Editor’s Note: The Early Learning Nation Studio recently attended the ReadyNation International Global Business Summit on Early Childhood, where we spoke with early learning researchers, policymakers, and practitioners. The full collection of video conversations can be found here.
How can parents turn every day moments with their children – bath time, meal-time, even trips to the laundromat – into learning moments for their kids? Patti Miller, CEO of the Clinton Foundation’s Too Small To Fail, describes the importance of “language-rich parenting” and how no interaction (or child) is too small to ignore.
Transcript: Patti Miller, Too Small To Fail
Early Learning Nation: Patti, welcome to the Early Learning Nation studio.
Patti Miller: It’s great to be here.
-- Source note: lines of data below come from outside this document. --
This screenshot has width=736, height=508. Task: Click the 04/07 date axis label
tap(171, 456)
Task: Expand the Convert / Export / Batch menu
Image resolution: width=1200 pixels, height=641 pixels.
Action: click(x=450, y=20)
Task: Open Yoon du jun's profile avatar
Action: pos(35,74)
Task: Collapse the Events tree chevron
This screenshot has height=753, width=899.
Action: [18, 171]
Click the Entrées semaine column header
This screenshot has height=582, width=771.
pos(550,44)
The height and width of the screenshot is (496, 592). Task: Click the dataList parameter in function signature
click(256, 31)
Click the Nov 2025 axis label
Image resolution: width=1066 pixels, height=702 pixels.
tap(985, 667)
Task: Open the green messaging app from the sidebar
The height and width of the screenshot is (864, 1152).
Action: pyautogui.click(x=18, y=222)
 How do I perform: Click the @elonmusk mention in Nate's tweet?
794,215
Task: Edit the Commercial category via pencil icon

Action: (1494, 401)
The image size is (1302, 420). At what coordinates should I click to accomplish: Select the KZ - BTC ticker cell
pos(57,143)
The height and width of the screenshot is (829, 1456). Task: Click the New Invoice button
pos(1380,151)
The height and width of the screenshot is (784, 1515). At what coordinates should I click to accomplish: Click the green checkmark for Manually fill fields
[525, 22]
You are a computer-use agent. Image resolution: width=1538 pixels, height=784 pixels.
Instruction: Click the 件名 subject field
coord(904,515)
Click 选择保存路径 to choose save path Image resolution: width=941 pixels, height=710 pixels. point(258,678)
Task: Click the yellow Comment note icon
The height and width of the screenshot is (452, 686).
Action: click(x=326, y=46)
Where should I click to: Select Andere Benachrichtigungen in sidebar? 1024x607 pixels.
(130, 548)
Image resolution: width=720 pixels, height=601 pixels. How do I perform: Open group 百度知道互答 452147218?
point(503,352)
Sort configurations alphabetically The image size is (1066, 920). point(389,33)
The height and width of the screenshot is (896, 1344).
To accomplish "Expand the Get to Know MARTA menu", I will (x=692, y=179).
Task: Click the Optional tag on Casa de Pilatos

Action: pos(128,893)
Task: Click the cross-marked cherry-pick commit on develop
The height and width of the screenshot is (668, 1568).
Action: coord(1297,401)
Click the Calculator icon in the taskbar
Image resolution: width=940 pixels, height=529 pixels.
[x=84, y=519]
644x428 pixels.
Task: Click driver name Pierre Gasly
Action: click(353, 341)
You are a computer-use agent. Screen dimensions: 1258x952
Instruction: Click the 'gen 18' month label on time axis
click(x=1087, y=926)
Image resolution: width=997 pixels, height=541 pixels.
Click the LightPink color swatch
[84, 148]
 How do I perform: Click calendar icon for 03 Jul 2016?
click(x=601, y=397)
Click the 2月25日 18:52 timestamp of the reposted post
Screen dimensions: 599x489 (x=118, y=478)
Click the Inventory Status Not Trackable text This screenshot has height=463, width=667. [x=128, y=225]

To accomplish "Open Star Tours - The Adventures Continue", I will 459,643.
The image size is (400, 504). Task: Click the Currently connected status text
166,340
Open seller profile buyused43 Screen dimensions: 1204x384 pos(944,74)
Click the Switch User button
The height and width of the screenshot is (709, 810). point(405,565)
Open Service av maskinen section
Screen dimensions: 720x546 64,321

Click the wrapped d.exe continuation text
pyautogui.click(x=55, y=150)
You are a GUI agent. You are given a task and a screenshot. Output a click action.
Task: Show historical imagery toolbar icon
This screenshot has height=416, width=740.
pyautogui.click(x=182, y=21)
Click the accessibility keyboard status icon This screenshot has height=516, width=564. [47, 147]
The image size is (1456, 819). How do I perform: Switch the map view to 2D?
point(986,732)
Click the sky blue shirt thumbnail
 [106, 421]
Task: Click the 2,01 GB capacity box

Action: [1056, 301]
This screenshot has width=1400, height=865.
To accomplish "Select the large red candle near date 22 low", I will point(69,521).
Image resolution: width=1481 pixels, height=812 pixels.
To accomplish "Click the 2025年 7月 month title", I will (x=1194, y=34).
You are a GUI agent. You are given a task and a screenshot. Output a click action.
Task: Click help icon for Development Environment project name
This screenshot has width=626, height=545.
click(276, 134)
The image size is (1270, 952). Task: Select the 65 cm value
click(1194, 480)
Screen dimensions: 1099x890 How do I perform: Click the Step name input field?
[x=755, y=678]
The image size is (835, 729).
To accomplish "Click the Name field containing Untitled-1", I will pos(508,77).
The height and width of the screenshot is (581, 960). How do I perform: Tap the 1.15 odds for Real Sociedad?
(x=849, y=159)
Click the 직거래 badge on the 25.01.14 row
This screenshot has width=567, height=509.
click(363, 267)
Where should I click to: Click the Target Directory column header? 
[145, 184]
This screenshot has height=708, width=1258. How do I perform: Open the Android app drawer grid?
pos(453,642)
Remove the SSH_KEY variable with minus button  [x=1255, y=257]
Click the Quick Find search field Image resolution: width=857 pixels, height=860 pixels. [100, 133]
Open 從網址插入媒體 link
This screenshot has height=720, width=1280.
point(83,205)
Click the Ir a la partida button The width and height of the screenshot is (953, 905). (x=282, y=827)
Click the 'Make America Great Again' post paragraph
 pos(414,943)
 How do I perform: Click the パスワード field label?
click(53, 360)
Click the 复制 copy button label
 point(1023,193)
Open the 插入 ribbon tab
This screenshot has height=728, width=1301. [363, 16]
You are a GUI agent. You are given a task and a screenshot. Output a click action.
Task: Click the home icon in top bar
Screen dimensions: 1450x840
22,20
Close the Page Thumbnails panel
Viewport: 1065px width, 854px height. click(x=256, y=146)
Thanks for having me.
Early Learning Nation: It’s great to have you. So let’s start. Too Small to Fail. What is it?
Patti Miller: Too Small to Fail is the early childhood initiative of the Clinton Foundation. We started Too Small to Fail five years ago. It’s a public awareness and action campaign focused on parents and caregivers. And what we’re focused on doing is raising awareness about the importance of language-rich parenting in the early years, from the moment a child’s born and providing parents with tools so they can talk, read, and sing with their infants and toddlers starting at birth.
Early Learning Nation: So why the focus … And I want to ask you about language-rich tools. But let’s first talk about the audience, the parents, the caregivers. Why there?
Patti Miller: What we know is that the first three years of life is one of the most critical periods for brain development. We know what best stimulates brain development in those early years is talking, reading, and singing when parents or other caregivers are actively engaging with young children. We also know that by the time you get to kindergarten almost 60% of children in the United States lack the language and literacy skills they need to be successful in kindergarten. So what we’re trying to do is get awareness out to parents about how important it is to engage from the moment a child is born, even when they can’t talk back, so that we can be boosting their brains and they can be developing their vocabulary so they’ll be kindergarten ready.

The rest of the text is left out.